Older Americans owe more than $18.2 billion in student loans, pushing some seniors into poverty.
Student loan debt may be as big a problem for Grandma as it is for her grandkids.
A new report from the Government Accountability Office found that more U.S. seniors are swimming in student loan debt, and they’re more likely than their younger counterparts to become unable to make their loan payments.
The report said:
The percentage of households headed by those aged 65 to 74 having student debt grew from about 1 percent in 2004 to about 4 percent in 2010. While those 65 and older account for a small fraction of the total amount of outstanding federal student debt, the outstanding federal student debt for this age group grew from about $2.8 billion in 2005 to about $18.2 billion in 2013.
Those seniors often struggle to find the money to cover their student loan payments. About 36,000 older Americans saw their Social Security benefits garnished in 2013 because of defaults on their loans, forcing many of them into poverty.

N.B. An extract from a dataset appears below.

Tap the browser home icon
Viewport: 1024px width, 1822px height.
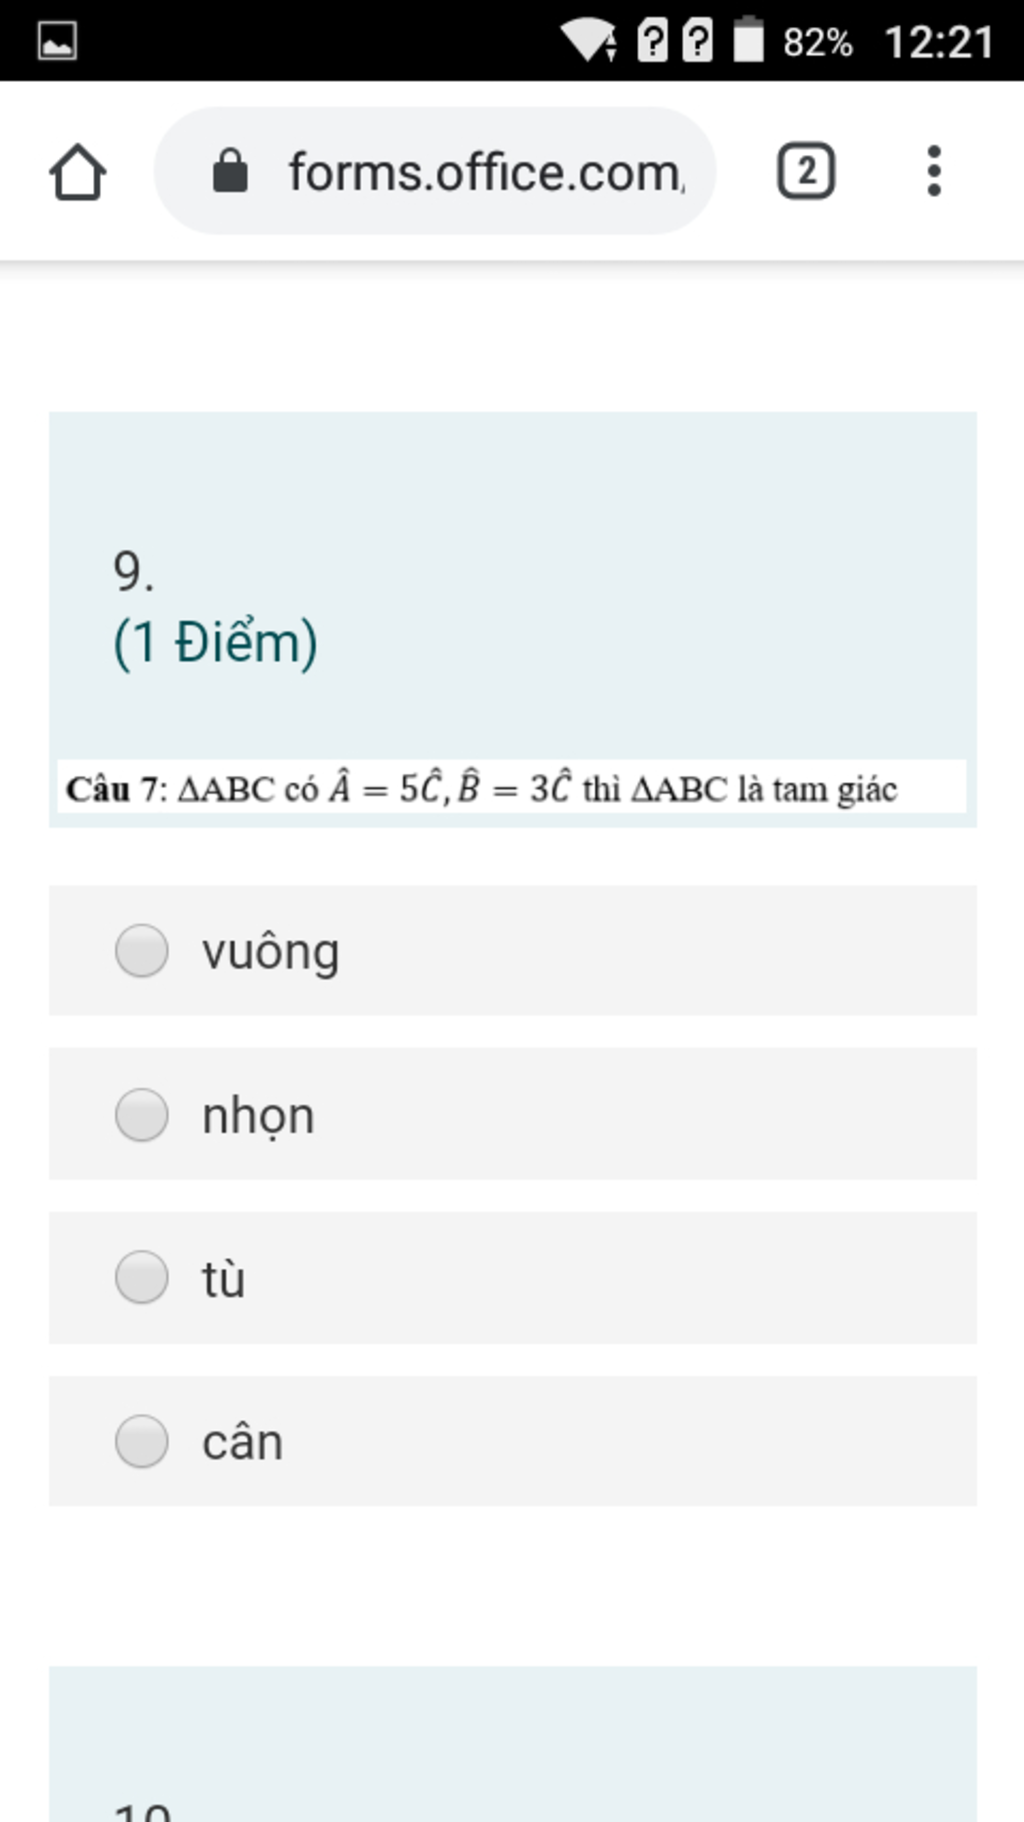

“At least 22,000 Americans aged 65 and older had a part of their Social Security benefits garnished last year to the point that their monthly benefits were below federal poverty thresholds,” The Huffington Post said.
Seniors also have higher rates of default than younger counterparts. The report said:
Although older borrowers hold a small portion of federal student loans, they hold defaulted loans at a higher rate than younger borrowers. Individuals 65 or older held 1 percent of outstanding federal student loans in fiscal year 2013. However, 12 percent of federal student loans held by individuals age 25 to 49 were in default, while 27 percent of loans held by individuals 65 to 74 were in default, and more than half of loans held by individuals 75 or older were in default.
Although most of the student debt is their own, that’s not the case with all seniors. About 82 percent is for the seniors’ own education, and the rest was for their children.
The GAO report cautioned that the problem is not going to go away anytime soon.
As the baby boomers continue to move into retirement, the number of older Americans with defaulted loans will only continue to increase. This creates the potential for an unpleasant surprise for some, as their benefits are offset and they face the possibility of a less secure retirement.
I’ve been paying on my student loans for 13 years. I plan to have them paid off in seven or eight years, so I won’t face the hardships of being a senior still saddled with burdensome student loans.